* EXERCISE GOAL
Reproduce every line of the records below verbatim, omitting the pictures.

------ RECORDS FOR THIS EXERCISE ------

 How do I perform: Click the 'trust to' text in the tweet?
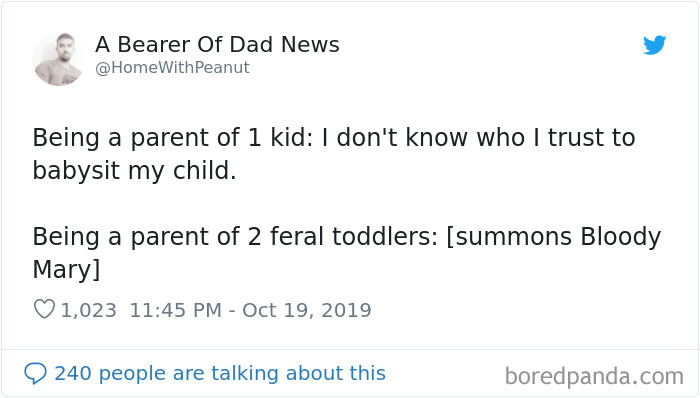(x=592, y=137)
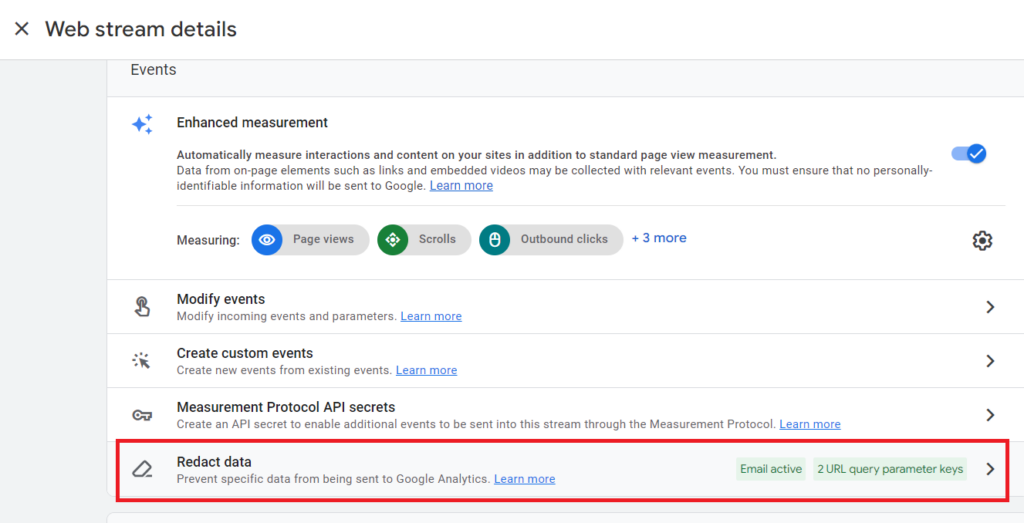Click the Redact data eraser icon
Viewport: 1024px width, 523px height.
click(142, 469)
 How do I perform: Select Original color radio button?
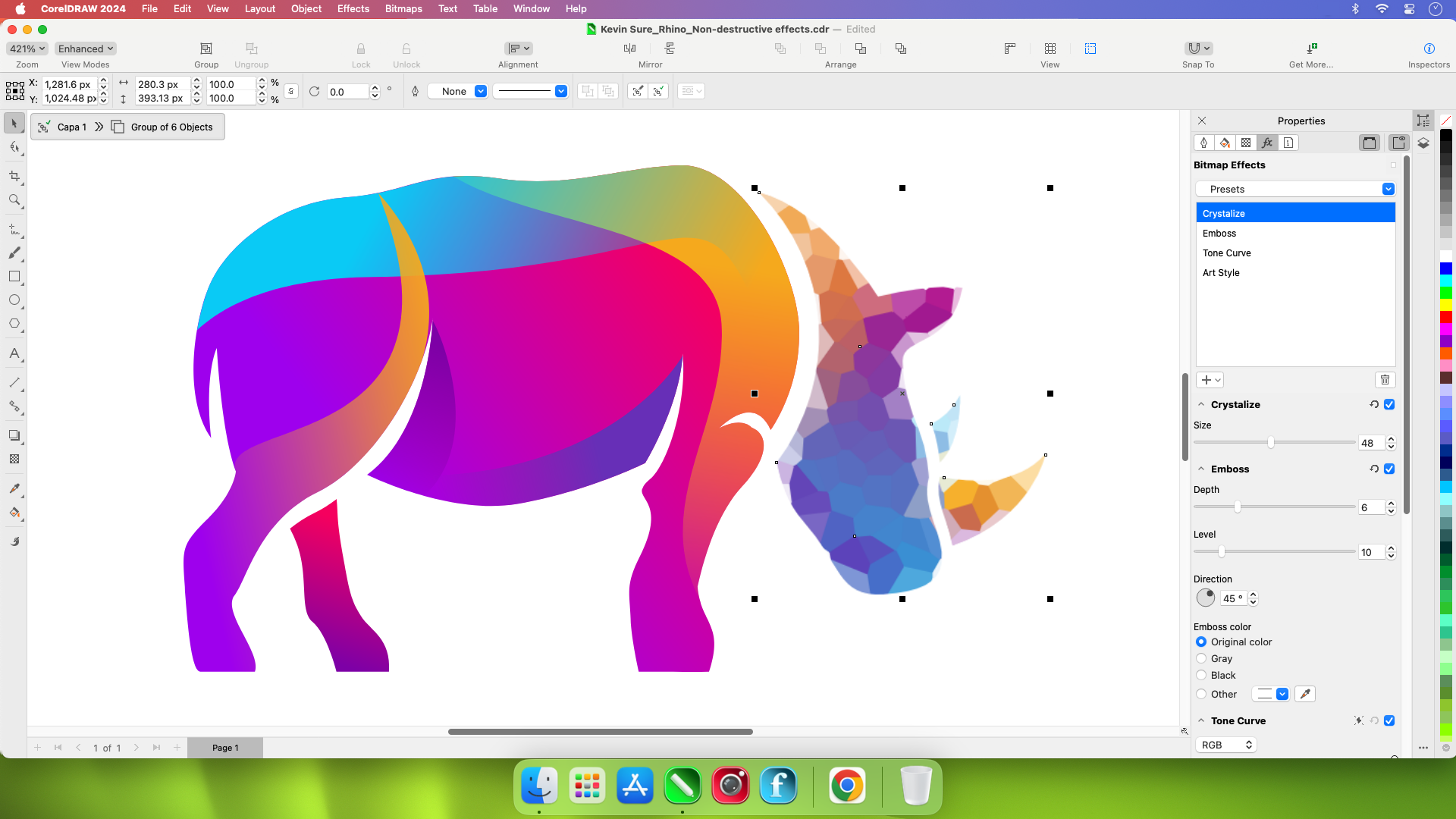click(1201, 641)
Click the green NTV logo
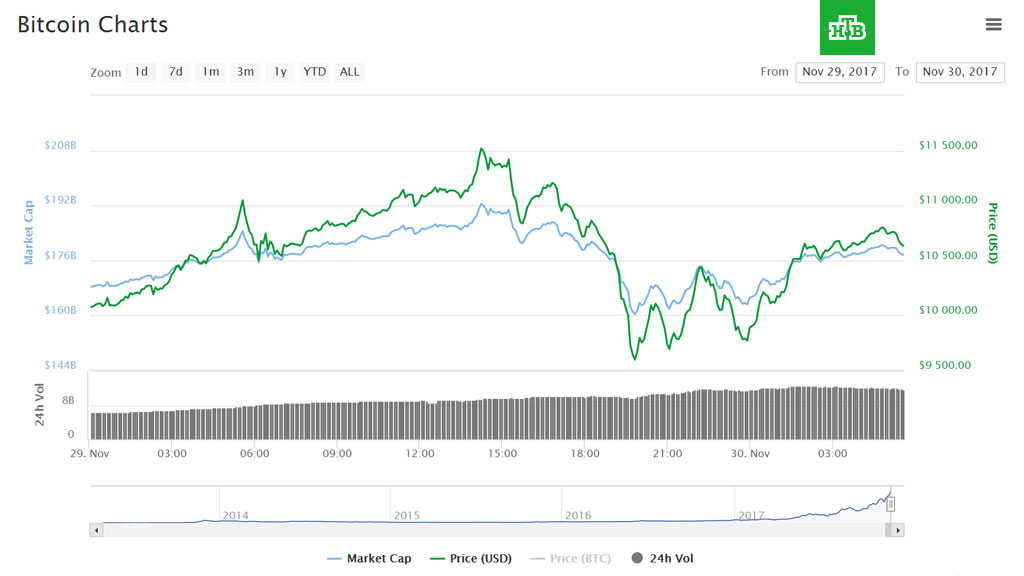Viewport: 1024px width, 576px height. pyautogui.click(x=847, y=28)
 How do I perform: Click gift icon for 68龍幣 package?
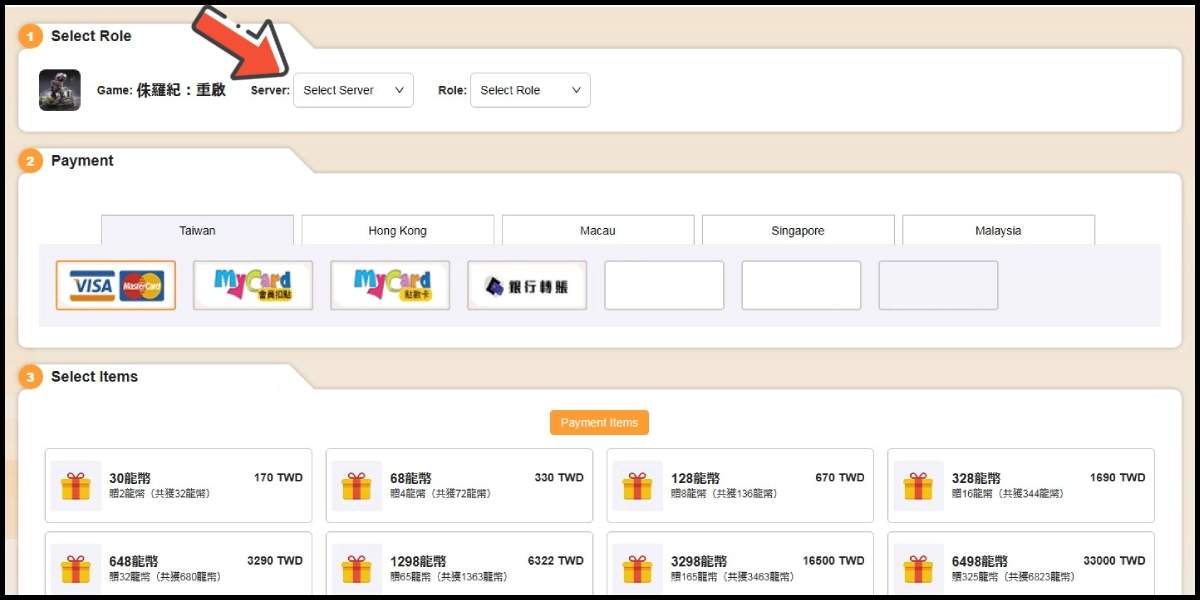[357, 486]
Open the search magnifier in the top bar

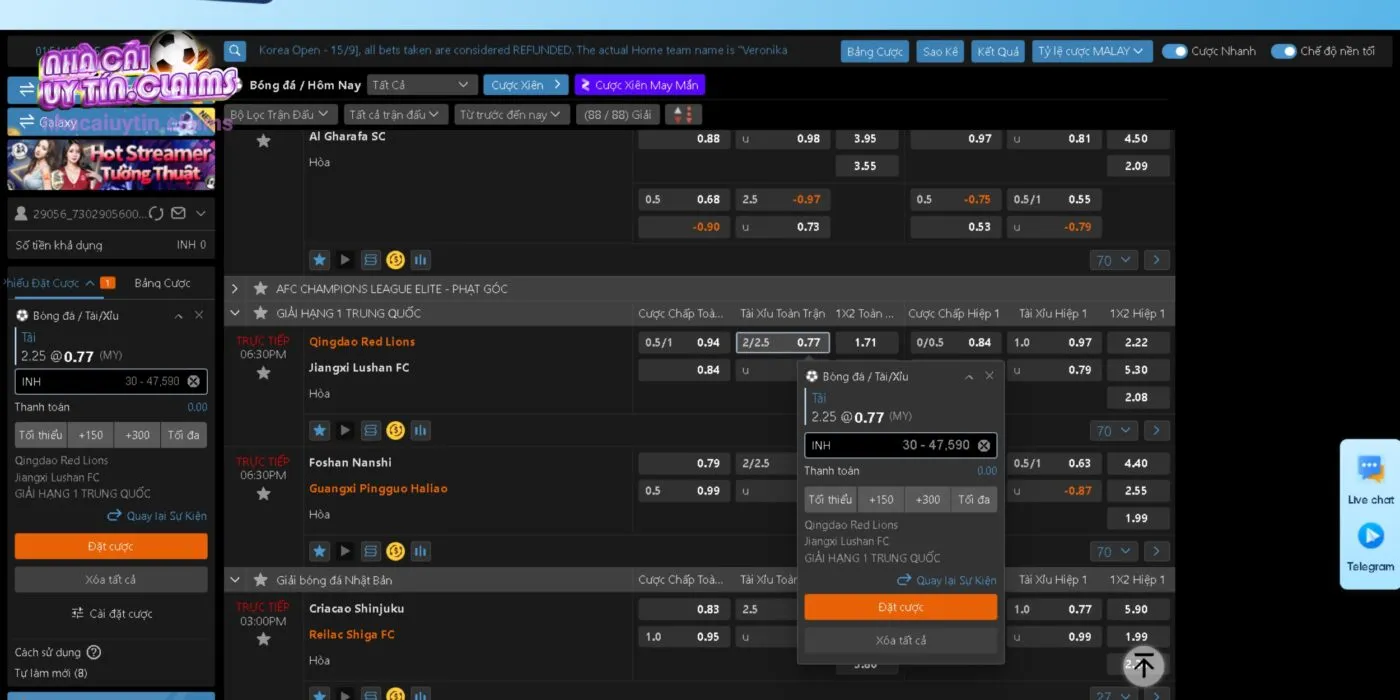coord(234,49)
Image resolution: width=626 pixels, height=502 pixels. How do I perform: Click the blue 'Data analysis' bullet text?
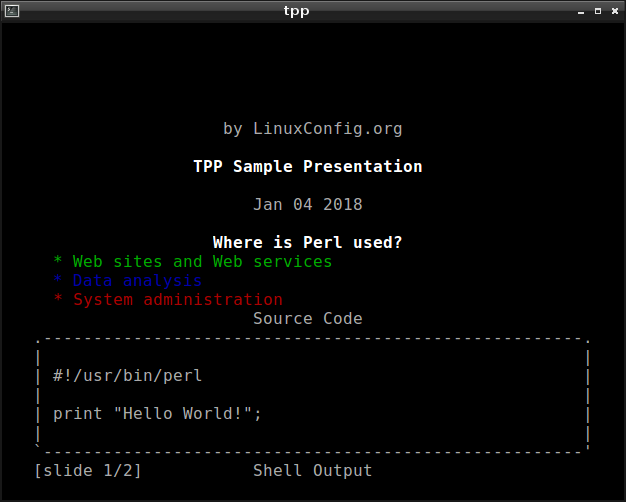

------

* OUTPUT OF THE TASK
 How do I perform: Click the 'trust to' text in the tweet?
(x=592, y=137)
Click the Redact data eraser icon
Viewport: 1024px width, 523px height.
click(142, 469)
 How do I perform: Select Original color radio button?
click(1201, 641)
Click the green NTV logo
Viewport: 1024px width, 576px height. pyautogui.click(x=847, y=28)
 How do I perform: Click gift icon for 68龍幣 package?
[357, 486]
Open the search magnifier in the top bar

coord(234,49)
Image resolution: width=626 pixels, height=502 pixels. How do I perform: Click the blue 'Data analysis' bullet text?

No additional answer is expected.